Miércoles 8 de abril de 1998.

Había terminado mis actividades del turno de la tarde, y, sin perder un instante, salí disparada para dictar la pre-hora del turno noche. (Agradezco a la angélica manada que seguramente me acompaña, el hecho de desempeñar mis tareas en una sola escuela).
La última hora de la tarde termina a las 18 y en ese precisísimo instante comienza la “pre” de la noche. Fui carraspeando por el pasillo hacia la cocina, tomé tres sorbos de agua y en un derrape casi perfecto me encaminé de vuelta al yugo. (Esta última palabra la usaba siempre mi papá para referirse a su trabajo, pero él iba sonriendo). Al aproximarme a la escalera vi que por ella descendía la señora Regente:
_ Norma, ¿Adónde vas?
_ ¡A clase! ¡A clase!

**Consigna**. Escribe cómo sigue el relato de la jornada en la escuela a partir de su última línea. Los registros no guardan relación con el texto.

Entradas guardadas
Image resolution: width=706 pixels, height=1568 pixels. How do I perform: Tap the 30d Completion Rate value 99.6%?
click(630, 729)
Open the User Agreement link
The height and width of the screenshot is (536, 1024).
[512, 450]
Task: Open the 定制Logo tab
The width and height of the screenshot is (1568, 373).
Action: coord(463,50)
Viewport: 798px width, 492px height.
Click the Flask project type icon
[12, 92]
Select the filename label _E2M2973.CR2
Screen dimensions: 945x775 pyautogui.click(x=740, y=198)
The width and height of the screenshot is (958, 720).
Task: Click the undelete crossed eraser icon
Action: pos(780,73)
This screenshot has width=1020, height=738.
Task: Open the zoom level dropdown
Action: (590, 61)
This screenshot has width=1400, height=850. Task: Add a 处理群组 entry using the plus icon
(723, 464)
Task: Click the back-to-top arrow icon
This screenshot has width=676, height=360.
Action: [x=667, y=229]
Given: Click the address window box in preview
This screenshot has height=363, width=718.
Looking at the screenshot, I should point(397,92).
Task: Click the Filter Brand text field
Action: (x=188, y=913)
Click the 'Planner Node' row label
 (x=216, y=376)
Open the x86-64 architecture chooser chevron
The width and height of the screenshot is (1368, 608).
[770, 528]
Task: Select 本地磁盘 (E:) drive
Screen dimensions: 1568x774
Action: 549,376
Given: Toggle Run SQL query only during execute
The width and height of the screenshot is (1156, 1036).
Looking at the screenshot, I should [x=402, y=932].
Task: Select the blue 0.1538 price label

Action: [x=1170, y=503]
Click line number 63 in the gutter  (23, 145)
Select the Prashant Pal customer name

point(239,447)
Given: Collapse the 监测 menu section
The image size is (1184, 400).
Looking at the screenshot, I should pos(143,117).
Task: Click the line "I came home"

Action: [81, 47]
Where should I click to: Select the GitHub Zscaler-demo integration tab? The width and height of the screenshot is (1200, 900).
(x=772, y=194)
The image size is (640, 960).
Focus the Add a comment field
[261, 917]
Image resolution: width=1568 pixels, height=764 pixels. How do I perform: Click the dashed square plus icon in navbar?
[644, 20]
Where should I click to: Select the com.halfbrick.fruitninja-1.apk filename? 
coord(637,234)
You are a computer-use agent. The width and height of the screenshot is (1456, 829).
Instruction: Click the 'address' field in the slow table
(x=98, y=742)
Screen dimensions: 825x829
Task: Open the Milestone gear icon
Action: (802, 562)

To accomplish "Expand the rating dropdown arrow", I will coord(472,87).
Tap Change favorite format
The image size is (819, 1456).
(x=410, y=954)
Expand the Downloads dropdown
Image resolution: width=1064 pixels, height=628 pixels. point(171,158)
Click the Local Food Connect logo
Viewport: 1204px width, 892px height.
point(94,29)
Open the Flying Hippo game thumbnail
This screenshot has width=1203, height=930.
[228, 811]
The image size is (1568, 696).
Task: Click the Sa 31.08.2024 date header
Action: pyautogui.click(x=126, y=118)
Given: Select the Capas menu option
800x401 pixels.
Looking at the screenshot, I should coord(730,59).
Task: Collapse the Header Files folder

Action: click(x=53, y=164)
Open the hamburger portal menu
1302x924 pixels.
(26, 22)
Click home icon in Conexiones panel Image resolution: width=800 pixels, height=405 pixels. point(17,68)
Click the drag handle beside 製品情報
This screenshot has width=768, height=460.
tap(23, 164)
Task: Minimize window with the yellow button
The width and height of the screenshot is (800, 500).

**Resultado**.
Dije agitándome, mientras miraba el reloj con la misma expresión apremiante que el conejo de Alicia
_ Te estoy preguntando a qué curso vas
_ ¡Ah!
Me alivié, creía que me iba a reprochar el vasito de agua
_ Voy a segundo octava
_ No, no vas a segundo octava, vas a primero octava.
Mi cabeza adquirió un ligero balanceo, necesitaba que se acomodara la información. Hace cuatro años que a esa hora iba a segundo, que en turno vespertino siempre fue octava división. Las clases empezaron hace un mes y ya estuve presente en este curso tres semanas consecutivas. Era ella la que estaba equivocada, la pobre no puede tener los horarios de todos los profesores en la cabeza. Entonces insistí.
_ Segundo octava, segundo octava
_ No, antes ibas ahí, ahora vas a primero octava
_ Pero Tita, si yo renuncié a primero octava hace más de cinco años porque no los aguantaba más...
_ Sí, pero ayer empezamos el Bachillerato nocturno, había que eliminar el dictado de una materia, que a fin de año se daría libre, y los alumnos de segundo votaron que fuera Educación Cívica, y como vos sos titular tuvimos que reubicarte en primero, y apurate porque estás llegando tarde.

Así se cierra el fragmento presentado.